**ASSIGNMENT**
Pick out the lines in the listing below that contain the word "pixels" and copy them.

**TASK INPUTS**

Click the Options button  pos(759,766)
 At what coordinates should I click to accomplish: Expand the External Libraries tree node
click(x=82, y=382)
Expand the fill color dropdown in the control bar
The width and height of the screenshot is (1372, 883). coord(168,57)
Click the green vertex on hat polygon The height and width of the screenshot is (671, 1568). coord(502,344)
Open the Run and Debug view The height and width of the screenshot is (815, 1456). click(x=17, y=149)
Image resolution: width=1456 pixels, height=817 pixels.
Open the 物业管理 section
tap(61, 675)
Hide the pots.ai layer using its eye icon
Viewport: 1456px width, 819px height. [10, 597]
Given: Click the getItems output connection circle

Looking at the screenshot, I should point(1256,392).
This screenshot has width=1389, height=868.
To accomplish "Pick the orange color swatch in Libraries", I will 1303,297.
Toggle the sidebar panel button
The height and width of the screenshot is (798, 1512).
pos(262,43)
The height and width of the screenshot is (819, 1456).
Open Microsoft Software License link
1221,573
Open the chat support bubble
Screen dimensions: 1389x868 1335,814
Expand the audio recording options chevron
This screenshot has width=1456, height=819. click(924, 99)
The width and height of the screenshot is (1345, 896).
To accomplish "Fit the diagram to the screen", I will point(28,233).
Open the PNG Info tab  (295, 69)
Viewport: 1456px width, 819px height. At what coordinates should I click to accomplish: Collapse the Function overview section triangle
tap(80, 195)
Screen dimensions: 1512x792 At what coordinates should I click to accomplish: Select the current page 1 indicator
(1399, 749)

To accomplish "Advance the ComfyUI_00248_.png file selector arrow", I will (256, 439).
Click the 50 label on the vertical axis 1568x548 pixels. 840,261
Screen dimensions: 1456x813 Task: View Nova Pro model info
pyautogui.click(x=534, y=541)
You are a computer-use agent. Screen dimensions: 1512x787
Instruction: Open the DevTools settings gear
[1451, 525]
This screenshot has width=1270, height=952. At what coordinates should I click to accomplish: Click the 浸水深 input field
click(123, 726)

**SOLUTION BELOW**
Image resolution: width=1456 pixels, height=817 pixels.
Click the 50 label on the vertical axis 1568x548 pixels. 840,261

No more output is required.